● Written task 1: According to the news excerpt about the Barbera case, where did his preliminary hearing open?
● Written task 2: Update the part of the news excerpt about the Barbera case starting at "Barbera, 31, was" and ending at "to face charges." by replacing "Diyala Province" with "Diyala region".

But now, years later, military prosecutors are trying to convince an investigating officer that Barbera should face a court martial after all.

Barbera, 31, was a staff sergeant when fellow soldiers say he shot and killed the teenage brothers in Diyala Province. The case was the subject of a 2012 story in a Pittsburgh paper, The Tribune-Review, which described how some of Barbera’s comrades remained troubled that he was never prosecuted. It prompted calls from Congress for the Army to review the shooting.

The Army charged Barbera last fall with two counts of premeditated murder, which carry a mandatory life sentence. A preliminary hearing opened in his case Wednesday at Joint Base Lewis-McChord, south of Seattle, where Barbera was transferred from Alaska’s Joint Base Elmendorff-Richardson to face charges.

One soldier who said he witnessed the March 2007 shootings, former Spc. John Lotempio, testified that the boys appeared to be just 10 or 11 and posed no threat as they herded cattle in a palm grove where an eight-man U.S. Army reconnaissance team was hidden one day seven years ago.

● Records:
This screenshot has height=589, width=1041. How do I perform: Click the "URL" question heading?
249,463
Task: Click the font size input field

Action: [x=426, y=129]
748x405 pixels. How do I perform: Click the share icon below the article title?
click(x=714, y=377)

* * *

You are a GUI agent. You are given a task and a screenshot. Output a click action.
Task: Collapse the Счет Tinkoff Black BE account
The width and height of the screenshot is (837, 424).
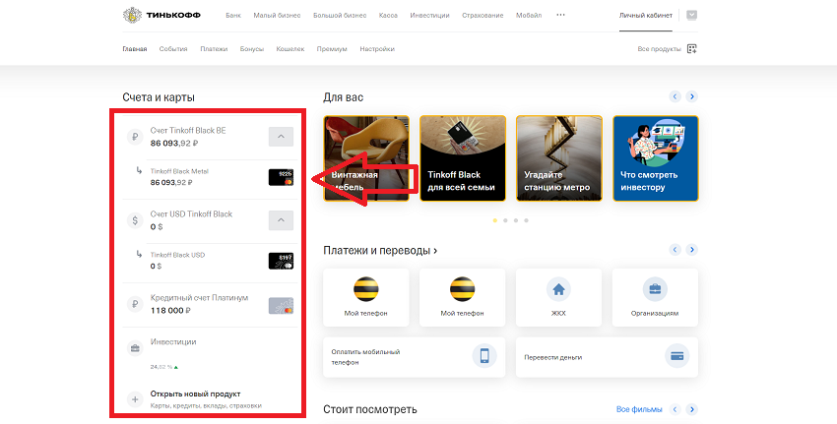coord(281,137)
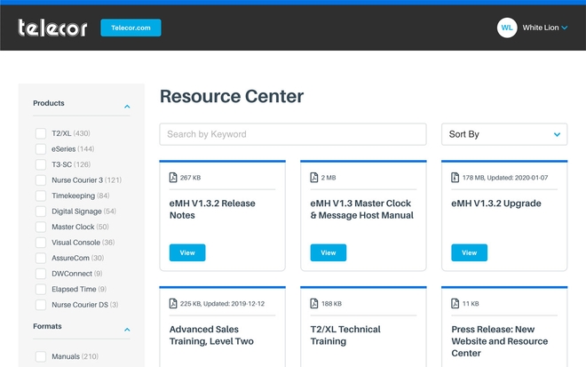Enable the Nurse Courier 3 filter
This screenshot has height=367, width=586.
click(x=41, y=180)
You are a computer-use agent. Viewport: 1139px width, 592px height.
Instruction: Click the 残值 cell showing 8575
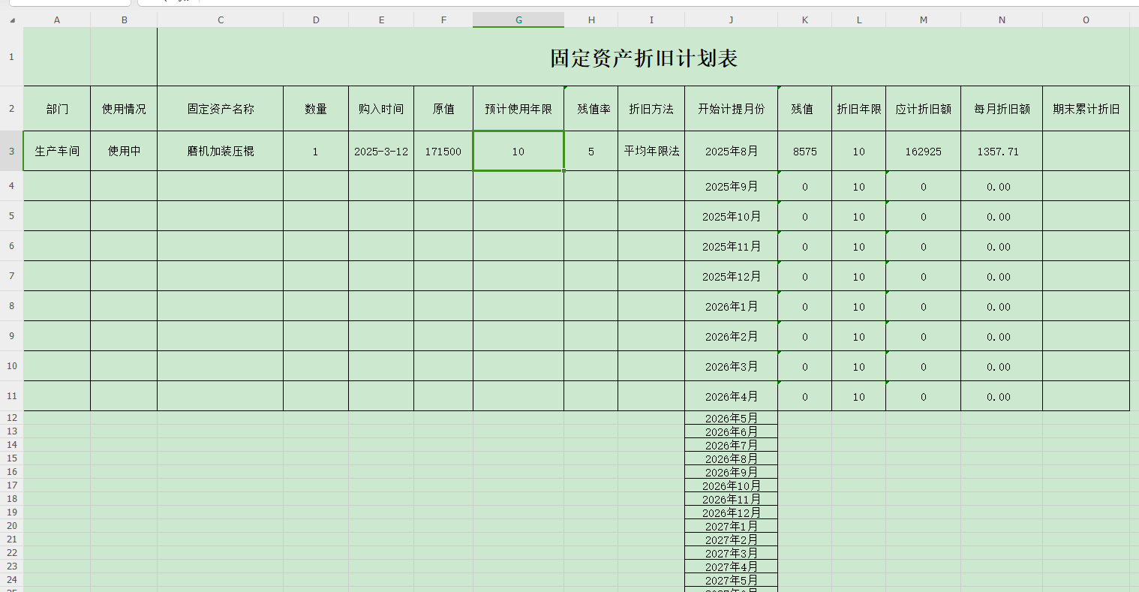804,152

---

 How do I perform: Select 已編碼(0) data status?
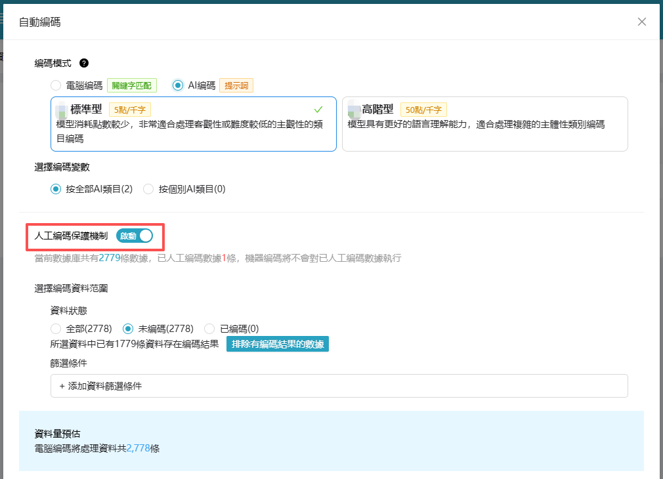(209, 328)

● Finished answer 1: At Joint Base Lewis-McChord, south of Seattle.

● Finished answer 2:
Barbera, 31, was a staff sergeant when fellow soldiers say he shot and killed the teenage brothers in Diyala region. The case was the subject of a 2012 story in a Pittsburgh paper, The Tribune-Review, which described how some of Barbera’s comrades remained troubled that he was never prosecuted. It prompted calls from Congress for the Army to review the shooting.

The Army charged Barbera last fall with two counts of premeditated murder, which carry a mandatory life sentence. A preliminary hearing opened in his case Wednesday at Joint Base Lewis-McChord, south of Seattle, where Barbera was transferred from Alaska’s Joint Base Elmendorff-Richardson to face charges.